SouslacendreComment donner la parole à la voix ? La voix intérieure, la voix silencieuse, la voix créatrice ? Pas facile, surtout quand celle-ci est celle d’un taiseux revendiqué, plus porté sur les ruminations méditatives que sur la communication à tout crin. C’est pourtant le choix de Roland Chopard que de faire parler, comme à sa place, sa voix et d’en faire même le personnage principal sinon unique de cet essai-récit. Étrange dispositif qui fait donc de la voix le sujet et en même temps l’instance subjective du livre. La voix est racontée (à la troisième personne) et c’est elle qui raconte, forcément puisque précisément elle retrace l’histoire d’une voix qui a appris à se conquérir, à se connaître, à s’apprivoiser.

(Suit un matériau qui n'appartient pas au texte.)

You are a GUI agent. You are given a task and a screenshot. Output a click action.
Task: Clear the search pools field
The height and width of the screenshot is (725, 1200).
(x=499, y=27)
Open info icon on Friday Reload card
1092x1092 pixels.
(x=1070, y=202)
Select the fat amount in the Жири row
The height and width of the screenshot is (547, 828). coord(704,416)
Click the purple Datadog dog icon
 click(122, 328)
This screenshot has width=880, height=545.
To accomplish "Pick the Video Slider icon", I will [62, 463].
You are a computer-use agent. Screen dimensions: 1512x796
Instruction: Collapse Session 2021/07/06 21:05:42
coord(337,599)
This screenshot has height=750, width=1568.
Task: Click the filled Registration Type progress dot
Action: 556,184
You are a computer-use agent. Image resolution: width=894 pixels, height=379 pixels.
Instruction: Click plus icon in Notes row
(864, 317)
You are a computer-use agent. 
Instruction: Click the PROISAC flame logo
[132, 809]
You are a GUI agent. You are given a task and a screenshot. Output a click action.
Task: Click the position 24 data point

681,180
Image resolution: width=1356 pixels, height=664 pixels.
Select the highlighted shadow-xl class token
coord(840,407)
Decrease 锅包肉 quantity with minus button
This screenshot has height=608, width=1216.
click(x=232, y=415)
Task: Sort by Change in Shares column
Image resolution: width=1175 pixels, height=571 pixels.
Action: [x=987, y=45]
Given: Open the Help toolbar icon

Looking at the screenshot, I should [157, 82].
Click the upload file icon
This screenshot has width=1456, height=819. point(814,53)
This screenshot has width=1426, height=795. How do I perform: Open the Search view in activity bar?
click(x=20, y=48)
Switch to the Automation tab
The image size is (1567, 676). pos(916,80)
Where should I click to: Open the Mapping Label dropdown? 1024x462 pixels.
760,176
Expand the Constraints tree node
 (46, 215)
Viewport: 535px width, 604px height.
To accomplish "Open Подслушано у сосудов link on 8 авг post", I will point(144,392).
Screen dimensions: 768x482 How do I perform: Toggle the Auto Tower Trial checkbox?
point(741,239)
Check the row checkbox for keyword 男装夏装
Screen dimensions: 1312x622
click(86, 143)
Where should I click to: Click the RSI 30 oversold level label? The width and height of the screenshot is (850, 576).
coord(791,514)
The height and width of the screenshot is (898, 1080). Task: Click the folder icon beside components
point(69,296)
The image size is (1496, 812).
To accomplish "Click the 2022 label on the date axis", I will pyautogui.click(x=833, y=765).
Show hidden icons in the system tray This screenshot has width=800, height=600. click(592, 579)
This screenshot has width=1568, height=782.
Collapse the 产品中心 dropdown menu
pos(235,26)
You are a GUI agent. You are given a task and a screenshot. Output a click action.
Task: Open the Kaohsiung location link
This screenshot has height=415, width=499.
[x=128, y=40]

Cette voix est celle de quelqu’un qui paradoxalement n’aime pas donner de la voix, qui préfère rester discret, en retrait dans le concert tonitruant des voix en quête de reconnaissance. C’est celle de Roland Chopard qui est éditeur de poésie (éditions Æncrages & Co) et qui connaît donc bien l’appétit d’audience sur le marché concurrentiel des voix... Il a bien lui-même publié quelques livres personnels, mais plutôt de façon confidentielle et de préférence écrits en collaboration avec des artistes. Il a surtout consacré son énergie à faire émerger d’autres voix que la sienne. Mais ce n’est pas qu’il a sacrifié sa voix – ou la mise en avant de celle-ci – au service des autres, c’est plutôt que, par tempérament, sa voix a le goût du silence et comme de sa propre réticence. C’est le contraire d’une voix de stentor. Elle se plaît mieux dans le doute et les avancées modestes que dans les déclarations à l’emporte-pièce et les déclamations retentissantes. C’est ainsi. Il n’y a pas là de frustration, mais plutôt un plaisir réservé, un plaisir qui tient aussi au goût pour la pénombre dans une époque qui valorise les mises en lumière et les éclairages criards. Quoi qu’il en soit, l’écriture, pour cette voix-là, a affaire avec le silence. Sans doute parce que l’écriture seule sait mêler l’écoute à la parole. Elle seule sait entremêler le silence, l’écoute intérieure, la disponibilité à soi, et la prise de parole. C’est en quelque sorte le privilège de l’écriture que de pouvoir parler tout en restant attentif à ce qui se passe, profondément, sourdement, dans la parole. Il y a aussi que l’écriture, en tant qu’elle est fixation de la voix sur le papier et externalisation de la mémoire, fait se conjoindre voix, silence et oubli : « Écrire, c’était faire taire la voix dans l’écrit. Pour parvenir à l’oubli. ». Belle définition de l’écriture comme une parole qui se tait, qui se terre dans le silence de la page ou du livre.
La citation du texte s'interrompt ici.